#### Required actions
1) Answer these questions about the leukemia abstract below:
(a) What Blin dose was given to patients weighing more than 45kg?
(b) How many eligible patients were included between June 2022 and March 2024?
(c) What was the most frequent manifestation of adverse events?
2) Can you extend the leukemia abstract below, starting after its final sentence?

#### Passage shown
*****

Session: 613. Acute Lymphoblastic Leukemias: Therapies Excluding Allogeneic Transplantation: Poster II
Hematology Disease Topics & Pathways:
Research, Clinical trials, Lymphoid Leukemias, ALL, Combination therapy, Clinical Research, Diseases, Therapy sequence, Treatment Considerations, Lymphoid Malignancies, Adverse Events, Measurable Residual Disease
Pts aged 1 month (mo) to 18 years (yrs) with CD19-positive, Day46 MRD-pos B-cell ALL were eligible. Blin was administered before consolidation therapy by continuous intravenous infusion over 14 days (Blin-14d), at a dose of 15ug/m2/d (weight ≤45kg) or 28ug/d (weight >45kg). The chemotherapy protocol was continued after Blin-14d therapy. Signed informed consent was obtained from each patient’s guardian. The primary endpoint was MRD complete remission (CR) response rate to Blin-14d. Secondary objectives include safety of Blin-14d and comparison of long-term efficacy between Blin-14d and Non-Blin-14d. MRD was assessed using droplet digtial quantitative polymerase chain reaction (ddPCR) and multiparameter flow cytometry (MFC). The pharmacodynamics of Blin-14d, including changes in lymphocyte subpopulation and cytokine levels, was assessed by MFC-based analyses. The toxicity was graded by CTCAE 5.0.
Between June 2022 and March 2024, 56 eligible pts were included, of which 30 (54%) received Blin-14d, constituting the Blin-14d group (pt#1 to 30), while the remaining constituted the Non-Blin-14d group (pt#N1 to 26). For Blin-14d group, the median age of pts was 6.38 (1.58-15.43) yrs old. The median percentage of pre-treatment MRD was 0.09% (0.01-2.50%). For Non-Blin-14d group, the median age was 10.45 (2.25-17.00) yrs old. The median MRD at Day46 was 0.025% (0.01-17.69%).
During the Blin-14d infusion, 14 (47%) pts were dose escalated and 16 (53%) pts received full dose. The median level of IL-6 at day2 was 17.78 pg/ml vs 57.29 pg/ml (p=0.0130) and the incidence of adverse events (AEs) was 57% vs 94% (p=0.0309). In general, 23 (77%) pts experienced AEs of any grade, with 2 (8%) experiencing grade 3 AEs, including severe numbness of limbs and ALT increasing. No grade 4 or higher event related to Blin was observed. The most frequent manifestation of AEs was fever, particularly a moderate fever of >38.3℃. Prior to the Blin-14d therapy, 23 (77%) pts received induction therapy and 7 (23%) received induction plus early intensification therapy (EIT). The median total T-cell count was 1287/ul vs 1308/ul (p>0.10) at the end of Blin-14d infusion and 1961/ul vs 1165/ul (p=0.0127) one week later, suggesting the possibility of premature T-cell exhaustion caused by EIT. All of pts (100%) were in MFC-MRD-neg remission and 29 (97%) achieved molecular complete remission (mCR) one week after the end of Blin-14d.

*****

Pixel coordinate grounding data:

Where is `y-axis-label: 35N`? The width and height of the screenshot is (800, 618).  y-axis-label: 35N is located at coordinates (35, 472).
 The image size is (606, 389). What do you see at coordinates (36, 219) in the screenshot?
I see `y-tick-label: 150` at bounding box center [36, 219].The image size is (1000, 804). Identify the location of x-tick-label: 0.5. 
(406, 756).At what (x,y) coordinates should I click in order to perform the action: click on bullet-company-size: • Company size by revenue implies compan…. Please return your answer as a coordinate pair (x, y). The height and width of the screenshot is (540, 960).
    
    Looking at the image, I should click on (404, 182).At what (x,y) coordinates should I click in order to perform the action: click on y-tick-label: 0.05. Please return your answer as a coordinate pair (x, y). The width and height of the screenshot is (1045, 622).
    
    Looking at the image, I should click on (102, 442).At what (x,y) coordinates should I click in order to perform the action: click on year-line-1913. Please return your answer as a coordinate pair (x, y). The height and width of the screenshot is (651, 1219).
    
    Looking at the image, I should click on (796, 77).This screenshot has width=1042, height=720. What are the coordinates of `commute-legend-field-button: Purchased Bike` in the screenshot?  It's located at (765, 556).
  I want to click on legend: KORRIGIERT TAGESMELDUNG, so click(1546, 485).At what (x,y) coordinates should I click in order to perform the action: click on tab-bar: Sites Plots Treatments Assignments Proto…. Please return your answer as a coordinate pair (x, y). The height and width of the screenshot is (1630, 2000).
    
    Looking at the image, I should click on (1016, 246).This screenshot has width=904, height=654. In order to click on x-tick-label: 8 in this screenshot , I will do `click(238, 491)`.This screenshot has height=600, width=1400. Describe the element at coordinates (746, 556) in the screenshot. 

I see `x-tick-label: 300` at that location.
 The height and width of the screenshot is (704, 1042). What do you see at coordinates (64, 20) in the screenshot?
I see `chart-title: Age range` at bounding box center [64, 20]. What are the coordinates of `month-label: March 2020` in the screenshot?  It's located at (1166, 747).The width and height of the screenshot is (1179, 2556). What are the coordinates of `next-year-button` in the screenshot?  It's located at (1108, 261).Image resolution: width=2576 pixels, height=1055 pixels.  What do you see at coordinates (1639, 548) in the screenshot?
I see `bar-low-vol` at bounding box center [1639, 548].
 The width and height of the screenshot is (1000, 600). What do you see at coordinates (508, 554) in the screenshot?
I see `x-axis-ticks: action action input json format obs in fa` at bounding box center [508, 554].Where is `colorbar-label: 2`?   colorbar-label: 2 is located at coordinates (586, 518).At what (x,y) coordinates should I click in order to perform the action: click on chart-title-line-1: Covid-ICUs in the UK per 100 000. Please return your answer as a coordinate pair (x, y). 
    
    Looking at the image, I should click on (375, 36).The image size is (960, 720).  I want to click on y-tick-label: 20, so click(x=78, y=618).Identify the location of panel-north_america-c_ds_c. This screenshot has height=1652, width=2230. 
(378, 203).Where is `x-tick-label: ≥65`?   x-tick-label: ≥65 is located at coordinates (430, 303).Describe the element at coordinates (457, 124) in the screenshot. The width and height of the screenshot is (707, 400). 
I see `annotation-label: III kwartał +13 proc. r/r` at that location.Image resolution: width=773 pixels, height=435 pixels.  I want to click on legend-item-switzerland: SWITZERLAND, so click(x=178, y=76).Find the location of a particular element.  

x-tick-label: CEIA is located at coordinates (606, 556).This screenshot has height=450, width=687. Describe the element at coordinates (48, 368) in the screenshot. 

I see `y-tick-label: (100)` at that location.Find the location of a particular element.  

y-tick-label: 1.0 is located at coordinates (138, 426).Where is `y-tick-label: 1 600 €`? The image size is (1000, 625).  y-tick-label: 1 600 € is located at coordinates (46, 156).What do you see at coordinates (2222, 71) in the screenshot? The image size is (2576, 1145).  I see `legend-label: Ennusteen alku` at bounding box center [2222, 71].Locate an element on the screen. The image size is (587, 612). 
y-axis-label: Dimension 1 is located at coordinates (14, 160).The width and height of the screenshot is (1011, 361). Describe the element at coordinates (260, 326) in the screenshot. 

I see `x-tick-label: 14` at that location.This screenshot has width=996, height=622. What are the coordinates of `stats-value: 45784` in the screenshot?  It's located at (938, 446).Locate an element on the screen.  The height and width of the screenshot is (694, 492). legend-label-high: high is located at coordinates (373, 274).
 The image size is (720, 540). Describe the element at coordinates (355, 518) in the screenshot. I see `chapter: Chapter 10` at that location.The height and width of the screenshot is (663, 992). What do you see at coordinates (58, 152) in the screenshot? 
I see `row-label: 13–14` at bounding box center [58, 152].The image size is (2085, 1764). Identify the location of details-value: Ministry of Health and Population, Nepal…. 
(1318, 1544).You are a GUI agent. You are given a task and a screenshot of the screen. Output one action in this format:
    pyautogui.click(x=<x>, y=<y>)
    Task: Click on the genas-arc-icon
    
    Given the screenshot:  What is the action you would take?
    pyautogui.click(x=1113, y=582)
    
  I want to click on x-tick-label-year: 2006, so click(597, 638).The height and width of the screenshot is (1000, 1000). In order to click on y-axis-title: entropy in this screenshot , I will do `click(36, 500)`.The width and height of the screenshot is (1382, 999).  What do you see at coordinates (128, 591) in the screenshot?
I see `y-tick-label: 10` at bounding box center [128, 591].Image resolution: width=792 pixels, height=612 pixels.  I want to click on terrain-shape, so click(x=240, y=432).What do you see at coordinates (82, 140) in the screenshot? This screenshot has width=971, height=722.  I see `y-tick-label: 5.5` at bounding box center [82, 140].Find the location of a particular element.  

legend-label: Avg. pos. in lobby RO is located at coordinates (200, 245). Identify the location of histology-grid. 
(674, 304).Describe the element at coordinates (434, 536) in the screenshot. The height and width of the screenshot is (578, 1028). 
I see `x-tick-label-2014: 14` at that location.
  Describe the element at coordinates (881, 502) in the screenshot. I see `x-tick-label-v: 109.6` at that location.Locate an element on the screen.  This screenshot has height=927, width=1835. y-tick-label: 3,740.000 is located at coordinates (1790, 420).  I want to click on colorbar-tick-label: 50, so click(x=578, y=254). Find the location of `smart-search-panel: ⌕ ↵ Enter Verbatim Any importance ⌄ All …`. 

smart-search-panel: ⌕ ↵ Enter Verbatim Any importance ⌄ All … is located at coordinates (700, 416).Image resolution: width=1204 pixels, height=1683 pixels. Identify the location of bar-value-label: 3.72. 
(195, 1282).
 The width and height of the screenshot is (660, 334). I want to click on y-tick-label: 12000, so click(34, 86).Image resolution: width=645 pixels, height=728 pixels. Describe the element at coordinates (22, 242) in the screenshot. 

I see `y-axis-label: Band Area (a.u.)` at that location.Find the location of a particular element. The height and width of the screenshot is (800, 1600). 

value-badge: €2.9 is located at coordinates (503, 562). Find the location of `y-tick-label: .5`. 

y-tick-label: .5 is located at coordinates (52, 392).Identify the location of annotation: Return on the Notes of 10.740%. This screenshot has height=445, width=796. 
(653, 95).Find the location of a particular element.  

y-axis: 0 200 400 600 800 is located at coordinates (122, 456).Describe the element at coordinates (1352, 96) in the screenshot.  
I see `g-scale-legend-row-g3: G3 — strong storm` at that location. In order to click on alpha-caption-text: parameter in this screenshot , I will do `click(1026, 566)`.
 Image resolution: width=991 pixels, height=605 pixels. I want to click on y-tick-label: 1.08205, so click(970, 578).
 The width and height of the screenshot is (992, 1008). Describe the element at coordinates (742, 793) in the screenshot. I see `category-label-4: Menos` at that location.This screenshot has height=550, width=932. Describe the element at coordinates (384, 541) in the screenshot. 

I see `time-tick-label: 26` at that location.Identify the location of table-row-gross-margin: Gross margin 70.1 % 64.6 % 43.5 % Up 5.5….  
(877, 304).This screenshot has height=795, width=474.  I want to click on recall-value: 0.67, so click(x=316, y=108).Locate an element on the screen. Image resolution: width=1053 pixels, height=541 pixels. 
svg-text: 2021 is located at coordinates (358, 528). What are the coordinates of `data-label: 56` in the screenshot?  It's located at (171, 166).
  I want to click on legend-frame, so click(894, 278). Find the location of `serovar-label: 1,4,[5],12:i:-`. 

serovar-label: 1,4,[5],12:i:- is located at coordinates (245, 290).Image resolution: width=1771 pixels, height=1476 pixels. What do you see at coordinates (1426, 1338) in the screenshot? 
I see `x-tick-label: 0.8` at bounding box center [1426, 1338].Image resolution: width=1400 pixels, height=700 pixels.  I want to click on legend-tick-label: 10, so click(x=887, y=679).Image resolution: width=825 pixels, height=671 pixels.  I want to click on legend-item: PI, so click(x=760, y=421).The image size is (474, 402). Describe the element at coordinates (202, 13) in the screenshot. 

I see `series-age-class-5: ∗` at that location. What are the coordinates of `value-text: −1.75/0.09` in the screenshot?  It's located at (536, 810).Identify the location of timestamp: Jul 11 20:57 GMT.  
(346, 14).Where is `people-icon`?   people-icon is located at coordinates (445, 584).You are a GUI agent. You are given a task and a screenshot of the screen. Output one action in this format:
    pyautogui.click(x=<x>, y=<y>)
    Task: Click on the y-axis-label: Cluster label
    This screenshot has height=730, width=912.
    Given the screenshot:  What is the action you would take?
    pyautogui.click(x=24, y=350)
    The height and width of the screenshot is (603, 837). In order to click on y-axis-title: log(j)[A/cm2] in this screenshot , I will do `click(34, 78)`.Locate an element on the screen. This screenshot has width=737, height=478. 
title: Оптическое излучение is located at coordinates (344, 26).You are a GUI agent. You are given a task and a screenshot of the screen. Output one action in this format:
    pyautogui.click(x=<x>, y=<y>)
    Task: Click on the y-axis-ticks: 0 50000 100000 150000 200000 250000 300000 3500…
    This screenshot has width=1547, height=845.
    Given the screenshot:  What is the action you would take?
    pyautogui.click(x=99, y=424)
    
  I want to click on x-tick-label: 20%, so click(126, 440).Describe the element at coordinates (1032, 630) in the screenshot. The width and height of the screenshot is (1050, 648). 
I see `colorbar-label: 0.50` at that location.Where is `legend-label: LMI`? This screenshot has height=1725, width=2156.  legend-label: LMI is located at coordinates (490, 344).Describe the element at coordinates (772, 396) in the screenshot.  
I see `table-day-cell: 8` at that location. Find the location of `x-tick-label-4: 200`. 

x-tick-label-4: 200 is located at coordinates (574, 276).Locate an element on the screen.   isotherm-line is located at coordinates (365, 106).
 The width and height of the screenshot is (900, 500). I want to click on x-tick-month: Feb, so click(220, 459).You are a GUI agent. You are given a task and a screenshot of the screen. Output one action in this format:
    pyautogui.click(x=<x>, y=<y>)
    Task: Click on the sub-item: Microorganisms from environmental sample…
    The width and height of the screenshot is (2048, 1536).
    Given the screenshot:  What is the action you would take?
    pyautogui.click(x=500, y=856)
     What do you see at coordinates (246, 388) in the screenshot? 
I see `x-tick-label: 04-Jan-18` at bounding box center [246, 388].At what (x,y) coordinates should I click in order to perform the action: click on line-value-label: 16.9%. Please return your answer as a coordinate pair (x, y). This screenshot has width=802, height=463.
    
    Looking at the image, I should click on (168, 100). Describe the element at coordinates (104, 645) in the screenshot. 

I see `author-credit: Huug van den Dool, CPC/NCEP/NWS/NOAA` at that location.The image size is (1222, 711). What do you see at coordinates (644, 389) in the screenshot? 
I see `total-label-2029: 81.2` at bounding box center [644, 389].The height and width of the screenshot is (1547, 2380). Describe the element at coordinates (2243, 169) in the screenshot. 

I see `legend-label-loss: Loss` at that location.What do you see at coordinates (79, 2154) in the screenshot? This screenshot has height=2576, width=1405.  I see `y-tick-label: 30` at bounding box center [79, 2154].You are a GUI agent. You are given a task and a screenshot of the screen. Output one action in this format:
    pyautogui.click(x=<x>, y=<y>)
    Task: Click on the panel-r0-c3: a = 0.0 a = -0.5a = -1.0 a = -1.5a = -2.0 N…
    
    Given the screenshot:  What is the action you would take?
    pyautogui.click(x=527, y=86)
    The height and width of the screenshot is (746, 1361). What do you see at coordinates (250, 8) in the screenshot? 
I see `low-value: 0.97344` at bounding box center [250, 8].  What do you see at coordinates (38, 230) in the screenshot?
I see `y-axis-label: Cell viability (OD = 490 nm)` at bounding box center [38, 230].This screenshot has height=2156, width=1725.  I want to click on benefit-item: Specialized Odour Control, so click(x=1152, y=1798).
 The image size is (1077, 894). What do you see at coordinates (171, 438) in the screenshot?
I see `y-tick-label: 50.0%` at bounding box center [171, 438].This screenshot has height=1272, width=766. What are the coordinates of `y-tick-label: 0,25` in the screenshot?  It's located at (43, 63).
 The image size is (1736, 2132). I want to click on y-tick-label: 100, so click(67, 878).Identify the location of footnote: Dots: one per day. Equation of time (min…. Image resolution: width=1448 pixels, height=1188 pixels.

*****

#### Answers to the exercise
1)
(a) 28ug/d
(b) 56
(c) Fever, particularly a moderate fever of >38.3℃

2)
The final follow-up was on July 1, 2024. The median time to first detection of MRD-neg in bone marrow was significantly earlier in Blin-14d group compared to Non-Blin-14d [3.0 (2.4-4.4) mos vs 3.3 (0.66-11.0) mos, p=0.0199]. The median follow-up after initiation of induction treatment was 14.1 (3.6-27.5) mos in Blin-14d group and 14.4 (3.3-28.2) mos in Non-Blin-14d group, with similar EFS in the two groups (92.3% vs 84.7%, p=0.2206).
In Blin-14d group, pt#3 MFC-MRD relapsed 14.9 mos after Blin-14d, then received a higher dose of chemotherapy and reached MFC-MRD-CR2 at the last follow-up (23.3 mos after Blin-14d). Pt#9 ddPCR-MRD relapsed 5.2 mos after Blin-14d and underwent allo-HSCT and is alive now (19.4 mos). In Non-Blin-14d group, 13 (50%) pts had treatment deviations, among whom 2 pts received Blin-14d after consolidation therapy and 3 received Blin-28d for persistent MRD>0.01%, and 3 pts underwent CAR-T for D46 MRD>5%. Two pts (#N9 and #N20) had bone marrow relapse and pt#N13 MFC-MRD relapsed. Pt#N9 was lost to follow-up. Pt#N13 and pt#N20 underwent allo-HSCT and are alive.
Preliminary data from this prospective study showed encouraging clinical activity and manageable safety profile for Blin-14d therapy, which also demonstrated earlier responses and therapeutic consistency compared to Non-Blin-14d group. For newly diagnosed pediatric B-ALL patients with MRD-pos, early chemotherapy followed by short-term blinatumomab would be a promising option.
Disclosures: No relevant conflicts of interest to declare.